Autour de 8000 avant J.-C., les descendants des créateurs de Göbekli Tepe se retourné contre les réalisations de leurs ancêtres et leur temple a été enseveli sous des milliers de tonnes de terre, créant ainsi la colline artificielle, le «ventre», que nous voyons aujourd’hui. La raison pour laquelle ils ont fait cela est inconnue, bien que ce fût une décision qui préserva le monument pour la postérité mais qui impliqua aussi une quantité extraordinaire de temps et d’effort.

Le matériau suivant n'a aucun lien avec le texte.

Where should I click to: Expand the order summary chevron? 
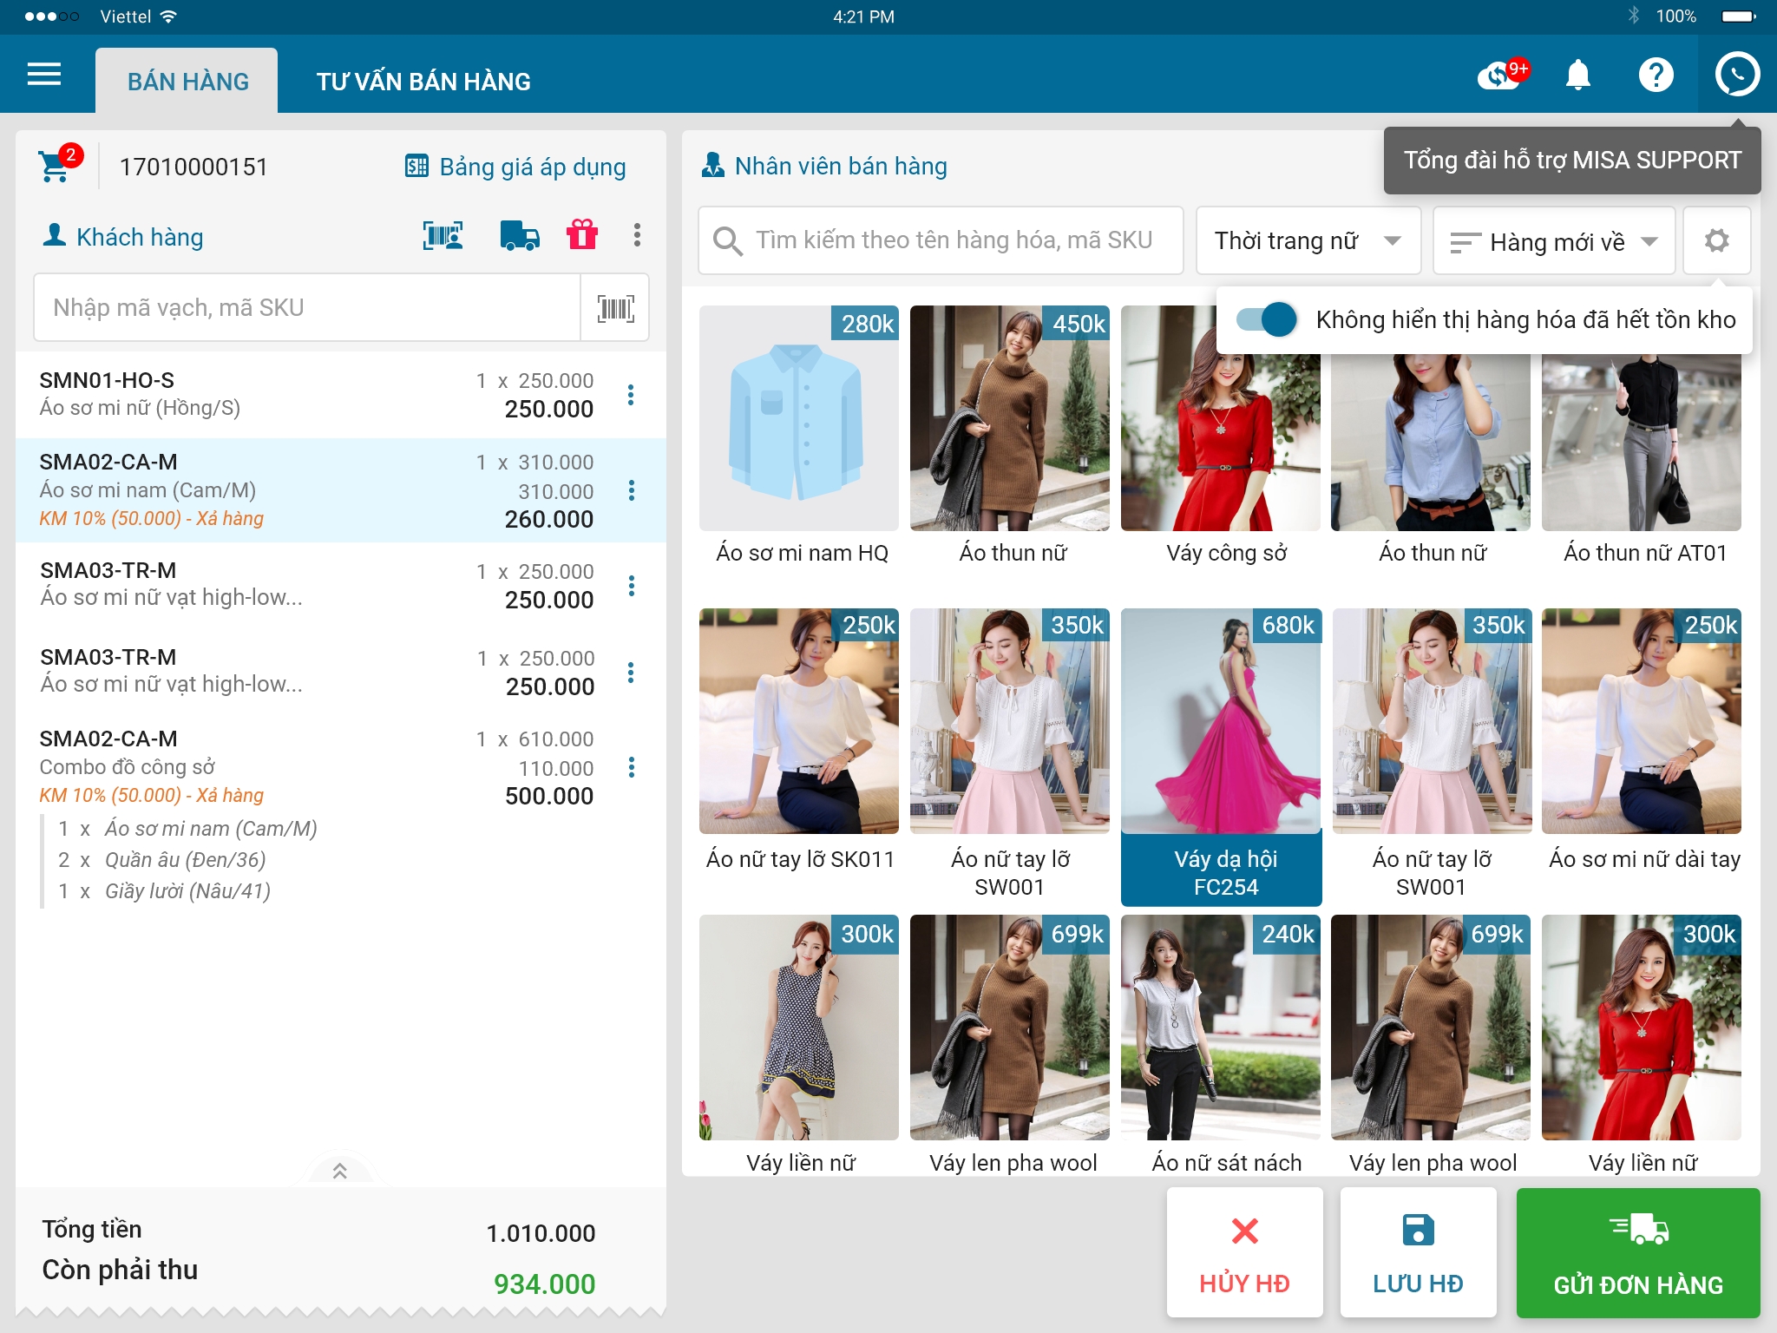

Schmidt fait valoir que le paysage local a commencé à changer à cette époque: que les arbres ont été abattus, le sol commença à perdre de sa fécondité, la région est devenue aride et nue, et les gens étaient forcés de se déplacer ailleurs. Serait-ce à ce moment qu’ils ont commencé à faire leur descente et, que mille ans plus tard, ils établirent ce qu’on appelle la civilisation sumérienne? Un tel scénario n’est qu’une possibilité.

Même dans l’Egypte ancienne, des constructions religieuses étaient souvent abandonnés si elles n’étaient pas démantelées après un certain temps parce qu’ils appartenaient à un «cycle» de temps particulier qui était dépassé depuis. Si tel était le cas avec Göbekli Tepe, cela voudrait dire que la connaissance de l’astronomie est plus ancienne de plusieurs millénaires. Les cinq dernières années ont si radicalement modifié notre compréhension de la période 10,000-4000 av JC, plus précisément le niveau de « civilisation » nos ancêtres avaient atteint à cette époque, que cela ne devrait pas du tout être une surprise. Et il semble que c’est une donnée que quelque part, des villes, encore plus âgés sont en attente d’être découvertes.

Toutefois, il est également clair que l’entrée dans la mentalité de ces chasseurs-cueilleurs-comment ils voyaient ces animaux et ce qu’ils croyaient arriver à la mort- est un sujet difficile, qui exigera des années d’étude. Hélas, c’est un domaine où peu d’archéologues osent se risquer, et selon toute vraisemblance, ils sauteront d’un site à l’autre, comme ils l’ont fait depuis plusieurs décennies, et découvriront «seulement» le fait que la civilisation est beaucoup plus âgée que nous l’avions supposé. Déjà, d’autres sites sont en concurrence avec Göbekli Tepe. Le site mentionné précédemment Jerf d’el-Ahmar, situé le long de l’Euphrate en Syrie, a été daté de 9600-8500 av JC. D’autres sites présenteront certainement prochainement leurs candidatures. Il est probable qu’ils vont tous révéler qu’ils font partie de notre histoire, mais pas telle que nous la connaissons.